WHAT YOU SHOULD DO:
The listing below contains a span that opens with the line containing "Cortana circle icon" and closes with the line containing "Task: Select the APE text annotation box". Return that span exactly.

RECORDS TO USE:
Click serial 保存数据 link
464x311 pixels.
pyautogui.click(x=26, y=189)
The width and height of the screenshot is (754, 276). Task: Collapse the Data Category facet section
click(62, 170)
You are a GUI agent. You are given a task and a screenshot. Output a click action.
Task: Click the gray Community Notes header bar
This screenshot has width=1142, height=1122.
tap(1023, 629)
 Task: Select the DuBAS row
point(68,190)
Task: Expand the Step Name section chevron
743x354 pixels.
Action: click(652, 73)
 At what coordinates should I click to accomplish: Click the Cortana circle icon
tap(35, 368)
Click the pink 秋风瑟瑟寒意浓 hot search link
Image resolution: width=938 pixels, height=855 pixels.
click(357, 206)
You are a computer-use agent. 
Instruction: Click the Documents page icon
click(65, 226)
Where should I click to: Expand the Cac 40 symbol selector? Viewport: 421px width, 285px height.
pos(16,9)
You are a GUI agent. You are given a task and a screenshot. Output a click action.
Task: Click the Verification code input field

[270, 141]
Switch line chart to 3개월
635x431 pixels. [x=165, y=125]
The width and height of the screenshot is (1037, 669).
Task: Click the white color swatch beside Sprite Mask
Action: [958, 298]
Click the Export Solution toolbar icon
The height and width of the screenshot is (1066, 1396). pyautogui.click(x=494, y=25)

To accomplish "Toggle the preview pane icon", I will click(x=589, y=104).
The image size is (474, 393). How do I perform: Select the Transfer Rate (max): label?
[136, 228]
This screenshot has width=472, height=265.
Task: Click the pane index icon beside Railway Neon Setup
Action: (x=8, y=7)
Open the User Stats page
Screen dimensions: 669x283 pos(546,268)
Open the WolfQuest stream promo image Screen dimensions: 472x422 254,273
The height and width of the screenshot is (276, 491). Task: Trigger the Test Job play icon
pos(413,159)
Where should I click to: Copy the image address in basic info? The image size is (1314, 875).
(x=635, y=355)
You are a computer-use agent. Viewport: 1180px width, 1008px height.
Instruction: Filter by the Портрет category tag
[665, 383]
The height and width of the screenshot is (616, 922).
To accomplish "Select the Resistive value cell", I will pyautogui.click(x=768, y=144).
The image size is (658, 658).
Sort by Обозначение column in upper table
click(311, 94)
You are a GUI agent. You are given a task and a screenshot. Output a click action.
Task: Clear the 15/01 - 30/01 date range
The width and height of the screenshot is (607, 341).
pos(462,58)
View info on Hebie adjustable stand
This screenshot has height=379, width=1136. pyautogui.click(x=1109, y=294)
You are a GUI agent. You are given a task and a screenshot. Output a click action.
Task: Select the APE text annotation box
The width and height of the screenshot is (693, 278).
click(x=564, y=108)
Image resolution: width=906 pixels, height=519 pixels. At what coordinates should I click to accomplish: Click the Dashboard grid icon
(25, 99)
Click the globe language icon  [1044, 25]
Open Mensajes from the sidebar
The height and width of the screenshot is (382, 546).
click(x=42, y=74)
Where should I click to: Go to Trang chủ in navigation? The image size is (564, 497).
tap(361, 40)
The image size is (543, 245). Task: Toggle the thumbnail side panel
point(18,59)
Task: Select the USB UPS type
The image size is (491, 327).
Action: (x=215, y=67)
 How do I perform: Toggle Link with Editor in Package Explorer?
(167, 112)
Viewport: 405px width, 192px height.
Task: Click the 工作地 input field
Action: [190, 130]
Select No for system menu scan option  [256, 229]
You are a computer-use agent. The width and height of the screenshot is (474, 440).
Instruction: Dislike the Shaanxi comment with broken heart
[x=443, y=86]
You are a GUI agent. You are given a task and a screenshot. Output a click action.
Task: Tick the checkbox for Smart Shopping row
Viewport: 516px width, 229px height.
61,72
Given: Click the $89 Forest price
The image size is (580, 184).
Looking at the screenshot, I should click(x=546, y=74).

EXPECTED OUTPUT:
 At what coordinates should I click to accomplish: Click the Cortana circle icon
tap(35, 368)
Click the pink 秋风瑟瑟寒意浓 hot search link
Image resolution: width=938 pixels, height=855 pixels.
click(357, 206)
You are a computer-use agent. 
Instruction: Click the Documents page icon
click(65, 226)
Where should I click to: Expand the Cac 40 symbol selector? Viewport: 421px width, 285px height.
pos(16,9)
You are a GUI agent. You are given a task and a screenshot. Output a click action.
Task: Click the Verification code input field

[270, 141]
Switch line chart to 3개월
635x431 pixels. [x=165, y=125]
The width and height of the screenshot is (1037, 669).
Task: Click the white color swatch beside Sprite Mask
Action: [958, 298]
Click the Export Solution toolbar icon
The height and width of the screenshot is (1066, 1396). pyautogui.click(x=494, y=25)

To accomplish "Toggle the preview pane icon", I will click(x=589, y=104).
The image size is (474, 393). How do I perform: Select the Transfer Rate (max): label?
[136, 228]
This screenshot has width=472, height=265.
Task: Click the pane index icon beside Railway Neon Setup
Action: (x=8, y=7)
Open the User Stats page
Screen dimensions: 669x283 pos(546,268)
Open the WolfQuest stream promo image Screen dimensions: 472x422 254,273
The height and width of the screenshot is (276, 491). Task: Trigger the Test Job play icon
pos(413,159)
Where should I click to: Copy the image address in basic info? The image size is (1314, 875).
(x=635, y=355)
You are a computer-use agent. Viewport: 1180px width, 1008px height.
Instruction: Filter by the Портрет category tag
[665, 383]
The height and width of the screenshot is (616, 922).
To accomplish "Select the Resistive value cell", I will pyautogui.click(x=768, y=144).
The image size is (658, 658).
Sort by Обозначение column in upper table
click(311, 94)
You are a GUI agent. You are given a task and a screenshot. Output a click action.
Task: Clear the 15/01 - 30/01 date range
The width and height of the screenshot is (607, 341).
pos(462,58)
View info on Hebie adjustable stand
This screenshot has height=379, width=1136. pyautogui.click(x=1109, y=294)
You are a GUI agent. You are given a task and a screenshot. Output a click action.
Task: Select the APE text annotation box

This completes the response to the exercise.